Aïcha Diarra : D’abord un honneur pour moi que ce Prix porte le nom d’un grand écrivain que j’ai eu l’occasion d’étudier à l’école, et qui surtout a marqué son temps et qui continue de le marquer. L’Ouvrage en question s’intitule de la ‘’poésie à la prophétie’’ J’aborde dans une prose poétique des sujets cruciaux sur les plans sociaux-politique ; tout en réinterrogeant la poésie sur sa vocation, non dans le sens connu et qui le plus utilisé : ‘’ l’étalement des mots attrayants’’ qui a tendance à exagérer et s’écarter de la réalité ; mais plutôt dans un sens que je veux lui inventer : La poésie philosophique. Un style qui à mon avis, est rationnel, innovant et qui revisite l’humain dans sa sagesse ou dans ses délires.

NYELENI Magazine : Quel est le sens de ton combat actuellement comme écrivaine, éditrice, et militante d’association à la fois ?

Aïcha Diarra : Le sens de mon combat !  Depuis toute petite je me suis projetée sur plusieurs fronts à la fois, à savoir : la justice et l’équité sociale, la bonne gouvernance, la citoyenneté ainsi que l’émancipation de la Femme.

C’est pour répondre à ce besoin, que j’ai créé avec d’autres jeunes l’Association Voix du Mali afin de promouvoir l’Éducation et la Culture mais aussi de lutter contre les violations des Droits de l’Homme et la discrimination. C’est dans ce cadre qu’en 2018, suite à l’assassinat d’une fillette albinos pour des raisons rituelles, j’ai lancé un appel à ouvrage collectif de lutte contre les discriminations et les violations des Droits de l’Homme. L’ouvrage en question a vu la participation d’une centaine de personnes d’environ 15 nationalités.
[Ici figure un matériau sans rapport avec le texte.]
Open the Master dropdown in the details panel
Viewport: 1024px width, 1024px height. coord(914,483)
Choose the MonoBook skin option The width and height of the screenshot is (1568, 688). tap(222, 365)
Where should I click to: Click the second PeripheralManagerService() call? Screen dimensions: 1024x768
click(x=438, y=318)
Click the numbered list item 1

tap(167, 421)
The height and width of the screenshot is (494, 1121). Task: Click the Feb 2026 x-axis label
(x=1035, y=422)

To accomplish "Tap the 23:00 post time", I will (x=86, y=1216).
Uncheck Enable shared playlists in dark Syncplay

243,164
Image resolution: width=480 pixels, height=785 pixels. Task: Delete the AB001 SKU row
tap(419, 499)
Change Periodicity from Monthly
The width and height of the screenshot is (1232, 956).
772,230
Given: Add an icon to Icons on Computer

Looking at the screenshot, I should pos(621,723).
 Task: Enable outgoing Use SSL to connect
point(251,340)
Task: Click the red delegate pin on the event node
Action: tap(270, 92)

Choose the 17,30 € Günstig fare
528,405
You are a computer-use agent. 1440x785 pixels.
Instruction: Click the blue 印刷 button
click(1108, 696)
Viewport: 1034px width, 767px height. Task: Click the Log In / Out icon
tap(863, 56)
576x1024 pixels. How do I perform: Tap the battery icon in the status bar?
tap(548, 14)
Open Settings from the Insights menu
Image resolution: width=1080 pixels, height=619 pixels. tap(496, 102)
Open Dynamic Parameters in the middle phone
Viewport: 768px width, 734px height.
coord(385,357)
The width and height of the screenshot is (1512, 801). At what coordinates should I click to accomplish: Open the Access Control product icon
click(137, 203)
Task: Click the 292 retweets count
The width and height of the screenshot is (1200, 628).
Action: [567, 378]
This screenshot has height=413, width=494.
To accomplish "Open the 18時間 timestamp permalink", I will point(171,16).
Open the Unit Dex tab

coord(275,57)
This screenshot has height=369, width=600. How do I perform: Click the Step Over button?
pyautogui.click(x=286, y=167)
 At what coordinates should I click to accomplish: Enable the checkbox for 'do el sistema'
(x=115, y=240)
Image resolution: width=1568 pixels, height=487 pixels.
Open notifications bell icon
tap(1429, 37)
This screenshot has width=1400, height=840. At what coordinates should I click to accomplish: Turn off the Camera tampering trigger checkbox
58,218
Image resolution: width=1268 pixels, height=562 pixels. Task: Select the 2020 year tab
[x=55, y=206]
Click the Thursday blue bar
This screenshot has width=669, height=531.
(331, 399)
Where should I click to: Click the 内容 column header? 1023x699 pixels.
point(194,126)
Aujourd’hui en tant que jeune entrepreneure culturelle, je travaille pour la promotion et la mise en œuvre des aspirations profondes de la jeunesse à plus de liberté, de justice, d’équité sociale et surtout d’emplois. Ces idéaux nobles trouvent leur expression dans les activités d’édition d’ouvrages, dans la vie associative et dans les différentes formes de combats pour l’émancipation de la jeunesse en général et de la femme en particulier.

NYELENI Magazine : Pouvez-vous, nous parler des problèmes que rencontrent les éditeurs au Mali ?

Aïcha Diarra : Diverses difficultés s’articulent autour du monde du livre au Mali. Cela est mieux illustrer dans l’étude sur le Secteur du Livre au Mali, menée par l’organisation malienne des Editeurs de Livre, qui souligne une crise persistante qui frappe de plein fouet l’industrie du livre et d’autre part l’inexistence d’une politique du livre. Ces facteurs sont aggravés par l’absence de réseaux de distribution et de véritables entreprises de librairie, l’inexistence d’un réseau étendu de bibliothèques à l’école et dans la communauté, le déficit de la culture de la lecture, le prix du livre élevé par rapport au faible pouvoir d’achat des ménages.

Malgré les luttes des acteurs du livre, il est Important de noter que le Mali ne dispose toujours pas d’un fond d’aide au Livre contrairement à beaucoup de pays comme par exemple le Sénégal qui est tout prêt.  Personnellement, les difficultés que je rencontre sont les mêmes citées ci-dessus, mais il est à préciser qu’être jeune éditeur est un défis à part, car on a besoin de temps pour accumuler les expériences qui varient selon les sujets, les auteurs et même le contexte du pays qui ne favorisent pas un environnement éditorial adéquat.

NYELENI Magazine : votre mot de la fin ?

Aïcha Diarra : Je me considère comme étant toujours en apprentissage, je suis reconnaissante envers tous ceux qui m’ont inspiré et soutenu, à savoir Ismaïla Samba Traoré, Directeur des Éditions la Sahélienne, ainsi que mes parents.

Je remercie NYELENI Magazine pour cette occasion et salue sa détermination à promouvoir les actions des femmes battantes qui évoluent dans divers domaines. J’invite nos autorités à être une source d’inspiration, qui sait reconnaitre le caractère sacré d’un livre. Il n’y a pas un pays au monde qui a pu se développer sans s’investir et investir dans l’éducation. Il n’y a pas d’éducation sans un support pédagogique (livre) sur lequel un instituteur se réfère pour enseigner tel ou tel domaine.